== YOUR ASSIGNMENT ==
In the quantum news roundup below, condense the paragraph that begins "D-Wave opens access" into a short bulleted list that keeps its main facts.
**** SELECTED TEXT ****
Visualizing atomic entanglement

Efforts to make physics and quantum computing accessible for many are underway, it seems

In the news

Physics Nobel Prize was the story of the week for many following the field. Arthur Ashkin took half of the prize for inventing “optical tweezers,” while Gérard Mourou and Donna Strickland split the other half for their work on high-intensity ultra-short laser pulses. (Curiously, until recently, Wikipedia denied publishing a page about Donna Strickland because of a lack of coverage. Boo!)

BlackBerry announces adding ‘quantum-resistant’ security methods to its cybersecurity toolkit. “By adding the quantum-resistant code signing server to our cybersecurity tools, we will be able to address a major security concern for industries that rely on assets that will be in use for a long time.”

Physics

Visualizing various forms of atomic entanglement, in accessible ways. Lovely proposition.

The physics of “active wetting” may hold a clue to understanding how cancer spreads.

Quantum computing

D-Wave opens access to 2000+ qubit machine. Enter Leap. Over the last decade, the team has been working with early users not only on science, but also on building layers of abstractions that provide wide access to technology, no matter your proficiency. “You don’t need to learn machine instructions for quantum computers; all that access to those instructions, post processing techniques, control over their quantum annealing process, those are all things our users over the years have requested when they’re getting into lower-level work in materials or performance tuning, for example.” It’s about “customer advantage.”

What happens when researchers have access to quantum processors through the cloud? They, for example, simulate major biological processes. That’s, at least, what an international group of scientists did: they created a quantum algorithm that replicates the processes of Darwinian evolution, and simulated all major events over lifespan. One qubit represented the individual’s genotype, the other its phenotype.

One final thought

Marie Curie was the first. Donna Strickland is the third. Do you know who was the second woman to win the Nobel Prize in Physics?
**** INFORMATION SUPPLIED ****
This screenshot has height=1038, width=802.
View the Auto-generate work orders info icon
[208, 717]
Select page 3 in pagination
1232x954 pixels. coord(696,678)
****
== TASK RESULT ==
- D-Wave has opened access to a machine with more than 2,000 qubits through Leap.
- Over the last decade, the team has worked with early users on science and on building layers of abstraction that give wide access to the technology, whatever a user's proficiency.
- Users don't need to learn quantum machine instructions.
- Access to those instructions, post-processing techniques, and control over the quantum annealing process are features that users requested for lower-level work such as materials or performance tuning.
- The aim is described as "customer advantage."